Protesters gathered in Buenos Aires City and other districts in Buenos Aires province to hold a pot-bashing march against President Cristina Fernández de Kirchner’s administration. People has gathered at the Obelisk, the crossroads of Rivadavia and Acoyte, Santa Fe and Callao and many towns in Greater Buenos Aires.
In Buenos Aires City, protesters, who have conducted the build-up of the march via Internet’s major social networks, began gathering at the corners of Corrientes and Pueyrredón; Callao and Sante Fe avenues at 7pm and started heading toward the “Pink House.”
Protesters also gathered at Greater Buenos Aires and La Plata City: They met at the crossroad of Avenida de Mayo and Rivadavia in the locality of Ramos Mejía; in Lomas de Zamora they met in front of the municipality, in Grigera square. While the gathering at the provincial capital city was in front of the Basilica.
The pot-banging was summoned under several premises, such as the defence of the institutions and democracy, inflation, crimes, dollar clamp and freedom of speech demands.
The march, which has been described as popular and impulsive to a mere ploy by the opposition, according to opposite ends of the political spectrum had already had its first protests set in front of the Argentine Consulate in Australia by expats living in the Oceania.
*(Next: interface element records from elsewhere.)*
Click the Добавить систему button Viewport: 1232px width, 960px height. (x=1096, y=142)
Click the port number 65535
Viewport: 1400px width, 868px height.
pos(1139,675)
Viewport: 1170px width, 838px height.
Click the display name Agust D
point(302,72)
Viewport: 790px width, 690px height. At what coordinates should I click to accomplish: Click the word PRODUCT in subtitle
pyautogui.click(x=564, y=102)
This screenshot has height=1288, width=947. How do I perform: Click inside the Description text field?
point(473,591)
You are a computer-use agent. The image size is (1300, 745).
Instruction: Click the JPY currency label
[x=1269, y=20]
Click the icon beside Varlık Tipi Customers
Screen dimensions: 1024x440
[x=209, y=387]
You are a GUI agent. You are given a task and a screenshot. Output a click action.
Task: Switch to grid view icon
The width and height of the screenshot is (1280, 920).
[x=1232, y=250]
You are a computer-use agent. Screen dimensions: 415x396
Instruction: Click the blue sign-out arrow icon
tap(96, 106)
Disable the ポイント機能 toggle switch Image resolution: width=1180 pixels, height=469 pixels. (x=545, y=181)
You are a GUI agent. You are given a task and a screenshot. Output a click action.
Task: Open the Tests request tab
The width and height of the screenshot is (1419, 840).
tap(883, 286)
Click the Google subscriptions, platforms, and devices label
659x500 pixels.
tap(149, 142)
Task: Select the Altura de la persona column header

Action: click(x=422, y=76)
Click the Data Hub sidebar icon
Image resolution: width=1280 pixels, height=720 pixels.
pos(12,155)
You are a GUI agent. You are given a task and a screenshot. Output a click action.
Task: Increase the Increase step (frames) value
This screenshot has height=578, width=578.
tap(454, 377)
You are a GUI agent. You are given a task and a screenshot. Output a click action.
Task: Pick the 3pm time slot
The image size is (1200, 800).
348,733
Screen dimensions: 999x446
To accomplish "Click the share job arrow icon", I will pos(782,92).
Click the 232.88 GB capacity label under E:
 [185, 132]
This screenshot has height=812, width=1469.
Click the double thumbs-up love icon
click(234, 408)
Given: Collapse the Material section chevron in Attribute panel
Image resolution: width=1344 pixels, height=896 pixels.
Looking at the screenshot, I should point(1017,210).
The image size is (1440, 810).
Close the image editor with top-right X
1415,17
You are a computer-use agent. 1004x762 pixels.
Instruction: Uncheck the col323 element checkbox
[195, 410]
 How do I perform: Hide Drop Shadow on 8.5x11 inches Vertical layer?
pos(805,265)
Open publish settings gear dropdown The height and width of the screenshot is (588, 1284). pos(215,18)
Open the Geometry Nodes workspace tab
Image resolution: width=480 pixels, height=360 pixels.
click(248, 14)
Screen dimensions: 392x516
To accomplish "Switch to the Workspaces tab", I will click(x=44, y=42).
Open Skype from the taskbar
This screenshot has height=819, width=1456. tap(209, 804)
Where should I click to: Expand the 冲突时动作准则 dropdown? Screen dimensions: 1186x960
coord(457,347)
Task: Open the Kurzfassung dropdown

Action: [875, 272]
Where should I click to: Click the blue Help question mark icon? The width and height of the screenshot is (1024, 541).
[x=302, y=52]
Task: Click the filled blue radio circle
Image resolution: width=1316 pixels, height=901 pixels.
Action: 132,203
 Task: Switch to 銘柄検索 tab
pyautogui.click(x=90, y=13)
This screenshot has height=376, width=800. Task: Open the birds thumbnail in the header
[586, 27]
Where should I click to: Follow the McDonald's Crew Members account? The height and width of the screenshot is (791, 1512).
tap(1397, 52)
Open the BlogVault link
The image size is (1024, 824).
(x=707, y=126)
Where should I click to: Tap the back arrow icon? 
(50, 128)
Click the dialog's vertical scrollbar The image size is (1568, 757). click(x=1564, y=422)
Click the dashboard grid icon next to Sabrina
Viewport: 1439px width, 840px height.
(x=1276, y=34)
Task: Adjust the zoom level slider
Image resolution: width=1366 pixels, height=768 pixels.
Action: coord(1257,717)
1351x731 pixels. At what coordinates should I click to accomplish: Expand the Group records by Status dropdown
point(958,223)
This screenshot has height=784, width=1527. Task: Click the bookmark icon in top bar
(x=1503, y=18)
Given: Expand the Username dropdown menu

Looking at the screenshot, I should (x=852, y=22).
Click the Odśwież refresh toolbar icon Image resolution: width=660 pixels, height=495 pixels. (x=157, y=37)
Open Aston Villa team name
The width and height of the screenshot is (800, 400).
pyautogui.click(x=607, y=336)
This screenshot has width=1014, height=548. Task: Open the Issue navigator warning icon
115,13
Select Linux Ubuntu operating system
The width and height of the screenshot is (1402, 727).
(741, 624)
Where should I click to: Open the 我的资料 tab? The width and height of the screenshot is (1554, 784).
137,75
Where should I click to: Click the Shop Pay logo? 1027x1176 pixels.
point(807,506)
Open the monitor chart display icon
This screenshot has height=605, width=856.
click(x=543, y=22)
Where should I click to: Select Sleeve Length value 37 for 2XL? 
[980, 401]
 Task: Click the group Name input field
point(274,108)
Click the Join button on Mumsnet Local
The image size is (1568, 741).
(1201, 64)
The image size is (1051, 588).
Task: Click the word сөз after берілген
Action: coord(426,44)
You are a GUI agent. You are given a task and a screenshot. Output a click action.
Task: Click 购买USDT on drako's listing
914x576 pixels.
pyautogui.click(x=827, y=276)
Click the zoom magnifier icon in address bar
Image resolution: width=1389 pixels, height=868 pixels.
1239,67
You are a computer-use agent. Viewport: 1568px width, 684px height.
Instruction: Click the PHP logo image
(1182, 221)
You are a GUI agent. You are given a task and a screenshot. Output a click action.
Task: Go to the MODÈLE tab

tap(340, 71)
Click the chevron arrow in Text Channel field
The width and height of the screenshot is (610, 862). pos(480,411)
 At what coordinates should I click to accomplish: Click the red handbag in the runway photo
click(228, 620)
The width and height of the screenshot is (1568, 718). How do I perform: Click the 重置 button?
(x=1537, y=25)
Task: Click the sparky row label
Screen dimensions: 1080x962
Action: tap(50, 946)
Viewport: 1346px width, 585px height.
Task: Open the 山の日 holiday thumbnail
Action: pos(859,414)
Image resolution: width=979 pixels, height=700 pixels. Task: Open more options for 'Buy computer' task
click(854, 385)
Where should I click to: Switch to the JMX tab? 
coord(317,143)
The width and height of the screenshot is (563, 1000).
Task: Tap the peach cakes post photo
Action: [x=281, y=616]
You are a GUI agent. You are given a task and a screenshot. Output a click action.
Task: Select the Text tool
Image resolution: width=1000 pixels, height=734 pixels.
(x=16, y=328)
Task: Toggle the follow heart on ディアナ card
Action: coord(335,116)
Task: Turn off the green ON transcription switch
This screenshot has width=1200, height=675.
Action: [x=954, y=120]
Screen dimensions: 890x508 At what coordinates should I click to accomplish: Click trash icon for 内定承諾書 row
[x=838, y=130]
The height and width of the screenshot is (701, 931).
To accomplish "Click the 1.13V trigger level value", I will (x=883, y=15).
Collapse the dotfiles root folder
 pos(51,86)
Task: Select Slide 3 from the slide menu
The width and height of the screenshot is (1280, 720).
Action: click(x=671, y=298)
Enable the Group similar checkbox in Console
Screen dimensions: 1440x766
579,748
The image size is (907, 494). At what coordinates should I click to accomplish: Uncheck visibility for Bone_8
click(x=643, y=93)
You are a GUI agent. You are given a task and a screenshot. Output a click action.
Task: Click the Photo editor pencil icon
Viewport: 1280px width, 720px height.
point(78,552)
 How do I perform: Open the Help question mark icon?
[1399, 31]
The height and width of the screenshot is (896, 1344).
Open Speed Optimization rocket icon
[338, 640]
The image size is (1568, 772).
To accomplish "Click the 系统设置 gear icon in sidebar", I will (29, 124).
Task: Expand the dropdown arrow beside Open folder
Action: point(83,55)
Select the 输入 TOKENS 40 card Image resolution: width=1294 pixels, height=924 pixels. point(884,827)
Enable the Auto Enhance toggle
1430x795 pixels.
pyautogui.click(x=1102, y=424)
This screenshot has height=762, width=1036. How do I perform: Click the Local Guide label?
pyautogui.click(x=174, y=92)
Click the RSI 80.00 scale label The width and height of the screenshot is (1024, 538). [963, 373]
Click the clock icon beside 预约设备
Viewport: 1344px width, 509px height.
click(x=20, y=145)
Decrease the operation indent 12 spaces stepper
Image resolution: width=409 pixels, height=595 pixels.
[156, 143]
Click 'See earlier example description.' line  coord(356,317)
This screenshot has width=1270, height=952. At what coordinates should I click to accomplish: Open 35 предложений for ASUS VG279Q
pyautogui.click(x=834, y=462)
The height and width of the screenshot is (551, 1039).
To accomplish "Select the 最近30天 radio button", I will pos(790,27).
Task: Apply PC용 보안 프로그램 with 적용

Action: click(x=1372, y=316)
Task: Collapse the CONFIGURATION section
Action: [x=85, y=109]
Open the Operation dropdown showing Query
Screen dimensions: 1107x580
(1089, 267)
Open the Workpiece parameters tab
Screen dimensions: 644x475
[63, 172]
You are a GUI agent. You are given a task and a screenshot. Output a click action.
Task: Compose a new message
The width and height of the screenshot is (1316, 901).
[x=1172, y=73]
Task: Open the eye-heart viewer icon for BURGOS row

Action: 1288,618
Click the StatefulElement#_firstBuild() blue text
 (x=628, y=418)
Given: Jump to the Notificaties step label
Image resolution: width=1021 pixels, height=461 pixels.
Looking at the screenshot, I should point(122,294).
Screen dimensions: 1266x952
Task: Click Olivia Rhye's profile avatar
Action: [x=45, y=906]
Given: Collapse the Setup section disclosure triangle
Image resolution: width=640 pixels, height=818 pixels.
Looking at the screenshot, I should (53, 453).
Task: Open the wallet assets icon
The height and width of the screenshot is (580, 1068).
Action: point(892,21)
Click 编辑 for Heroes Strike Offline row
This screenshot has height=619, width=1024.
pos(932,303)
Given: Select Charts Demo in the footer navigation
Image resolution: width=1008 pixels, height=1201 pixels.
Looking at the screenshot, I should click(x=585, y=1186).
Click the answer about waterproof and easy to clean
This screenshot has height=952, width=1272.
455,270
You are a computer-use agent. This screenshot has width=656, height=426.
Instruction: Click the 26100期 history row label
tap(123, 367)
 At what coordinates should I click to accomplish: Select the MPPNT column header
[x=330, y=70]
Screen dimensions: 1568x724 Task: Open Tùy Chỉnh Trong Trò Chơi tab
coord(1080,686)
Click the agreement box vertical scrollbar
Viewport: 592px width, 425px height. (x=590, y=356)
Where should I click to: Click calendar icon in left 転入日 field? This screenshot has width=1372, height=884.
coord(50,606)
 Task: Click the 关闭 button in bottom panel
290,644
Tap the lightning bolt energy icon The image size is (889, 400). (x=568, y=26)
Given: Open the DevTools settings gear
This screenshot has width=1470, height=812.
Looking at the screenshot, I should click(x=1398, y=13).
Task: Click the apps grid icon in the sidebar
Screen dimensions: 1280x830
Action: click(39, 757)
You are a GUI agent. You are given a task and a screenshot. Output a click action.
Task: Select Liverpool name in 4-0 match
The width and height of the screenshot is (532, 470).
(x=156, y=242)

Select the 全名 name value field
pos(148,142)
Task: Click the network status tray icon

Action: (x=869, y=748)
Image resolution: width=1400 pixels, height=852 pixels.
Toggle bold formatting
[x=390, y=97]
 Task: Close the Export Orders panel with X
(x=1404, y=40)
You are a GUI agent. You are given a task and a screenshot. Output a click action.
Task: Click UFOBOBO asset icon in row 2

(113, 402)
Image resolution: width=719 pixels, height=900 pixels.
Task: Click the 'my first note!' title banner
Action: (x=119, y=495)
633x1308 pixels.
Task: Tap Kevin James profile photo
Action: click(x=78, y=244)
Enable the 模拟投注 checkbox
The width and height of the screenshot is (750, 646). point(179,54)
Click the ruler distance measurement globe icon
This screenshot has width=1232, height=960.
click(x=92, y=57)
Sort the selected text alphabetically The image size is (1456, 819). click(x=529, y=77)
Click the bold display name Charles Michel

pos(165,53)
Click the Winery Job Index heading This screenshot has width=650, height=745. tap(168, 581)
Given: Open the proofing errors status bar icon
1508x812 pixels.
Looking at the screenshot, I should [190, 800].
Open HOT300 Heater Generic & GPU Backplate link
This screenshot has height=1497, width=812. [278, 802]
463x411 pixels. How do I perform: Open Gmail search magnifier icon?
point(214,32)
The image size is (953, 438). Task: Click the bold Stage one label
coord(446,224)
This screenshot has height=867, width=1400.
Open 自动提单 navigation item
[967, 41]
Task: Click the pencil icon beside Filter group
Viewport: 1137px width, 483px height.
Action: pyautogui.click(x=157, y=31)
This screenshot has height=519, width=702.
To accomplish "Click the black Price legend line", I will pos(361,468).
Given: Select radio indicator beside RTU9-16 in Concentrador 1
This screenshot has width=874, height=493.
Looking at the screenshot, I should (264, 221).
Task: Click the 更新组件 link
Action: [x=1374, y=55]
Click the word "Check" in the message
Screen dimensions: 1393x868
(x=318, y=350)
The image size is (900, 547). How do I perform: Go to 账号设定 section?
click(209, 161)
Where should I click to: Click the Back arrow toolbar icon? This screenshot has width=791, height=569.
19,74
Social networks have contributed largely to the set up. Protesters were not only summoned nationwide, but also overseas. Thus, pot-bashing protests are also expected to be seen at Argentina’s consulates and embassies in: Germany (Berlin, Frankfurt, Bonn, Hamburg); Austria; Bolivia, Brazil (Río de Janeiro, Sao Paulo, Belo Horizonte); Canada (Toronto, Montreal); Chile (Santiago, Valparaíso); China; Colombia; Costa Rica; England; France; Israel (Tel aviv, Hertzlia Pituah, Migdal Haemek); Italy (Roma, Milan, Padova); Japan, Mexico; Norway; Panama; Paraguay; Peru; Spain (Barcelona, Madrid, Málaga, Palma de Mallorca, Valencia); South Africa; Sweden; Switzerland; Netherlands (Hague, Amsterdam); Uruguay (Montevideo, Punta del Este, Maldonado, Colonia); USA (Washington DC, Miami, New York, Boston, Chicago, Los Angeles, Las Vegas, Houston); Venezuela.
Here some of the most heated opinions on the 8N:
Mauricio Macri (Buenos Aires City mayor, PRO):
“On 8N, let’s attend with only one flag, the Argentine one.”
Aníbal Fernández (Victory Front senator):
“I have no doubt that the mobilization is an invention of the paid extreme-right wing, although there are people who want to march because there are things they do not like.”
Estela Barnes de Carlotto (Grandmothers of Plaza de Mayo president):
“The protest is not useful for anyone, because it lacks a petition with proposals, (although) I don’t dispute it, because it’s a constitutional right.”
Luis D’Elía (Picket leader)
“Tomorrow the 8N fools are going to assemble people, they will exaggerate everything and that’s when the coup-mongering diatribe begins.Clarín, Macri, and Duhalde are summoning people for 8N in a city corroded by rubbish and foul smell.”